Professor Kevin Ronan MAPS, Chair of the APS Disaster Preparedness and Response Reference Group, brings a ‘voice from the ground' as he lives and works in Rockhampton, which was the first town in Queensland to be majorly inundated in January 2011. For days, Rockhampton was cut off by land and air, hundreds of homes were flooded, and up to 3,000 properties were affected.
What was it like living through the flood?
We weren't directly affected in this event but in November 2009, we did have to evacuate during some large scale bushfires in this area. However, we know many people who were affected, and as one of them told me while the water was still high in his area, stress was not a major issue then but he knew from experience that "the stress really starts once the water recedes". One thing that I am noting anecdotally, that speaks to some theories and research done in psychology, sociology and other areas, is that the number of people who have put their hand up to try to help in various ways is truly gratifying, even weeks afterwards. For example, when the local Council put out the word for people to show up to help with cleaning parks and replanting along the riverside, hundreds took Saturday off to help. My family and I have pitched in both through community volunteer efforts as well as helping out those we know who were affected.

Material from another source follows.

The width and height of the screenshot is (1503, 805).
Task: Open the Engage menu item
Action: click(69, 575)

Another thing I am noting more recently is that the stories in the media have started emphasising some of the shortcomings of the response effort. This shift does mirror experience after other disasters, and also reflects some theoretical models about stages in community recovery. It is not helpful to buy in too much to such negativity at this stage, although proper evaluation is always important.
How would you advise APS members who might be considering making themselves available in a voluntary capacity to emergency relief/recovery efforts, or perhaps working in a professional role in situations such as this?

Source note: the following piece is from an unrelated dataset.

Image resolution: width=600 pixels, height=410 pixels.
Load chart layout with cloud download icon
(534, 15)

The first recommendation would be, following our training as psychologists, to make sure they have their ‘scientist-practitioner' hats on and first know the research about what helps. Secondly, immediately after a disaster the best kind of help we can provide as psychologists is to be educating the public about the basics of the science - stress and distress is normal, and 80-90 per cent of people recover with a combination of time and support.
Support comes in different forms, including tangible, informational/problem solving, social and emotional, and, finally, through various means of self support. Thus, we can help people plug into various forms of support while staying ‘on message' about the normal trajectory of initial distress but eventual recovery. Forcing or strongly encouraging people to talk about their experiences in the immediate aftermath is not recommended; we now know that such an approach may not only not help, it might for some make matters worse. Now that doesn't mean we shouldn't be available to speak with people who want to talk, but rather it supports the idea of ‘least intrusive intervention' as well as voluntary forms of assistance. The major approach recommended now that fits with both these principles is psychological first aid. For the 10-20 per cent of people who might require more formal types of assistance, there are evidence-informed interventions available.
Given that we can expect more frequent extreme weather episodes, how would you like to see your profession and colleagues respond to such events in the future?
I would like to see an increasingly evidence-supported approach where we are able to fit into an overall coordinated response and recovery approach within affected areas. This can be done through getting up-skilled, becoming familiar with the research on psychsosocial recovery, and developing relationships with government and non-government organisations in our own community concerned with disaster preparedness, response
I'd also like to see psychologists get more involved in work prior to an actual disaster, in the ‘preparedness and prevention' phase of the disaster cycle.
Is there a take-home message for psychologists?
First, we as psychologists shouldn't rush into the fray without first doing our homework. Step one is to be aware of the range of normal reactions to an abnormal event. Those affected tend not to present for our services for some weeks or months after an event and, for that minority, one might consider getting trained in evidence-supported services. This way we can become involved more confidently and productively in a coordinated approach within our local communities.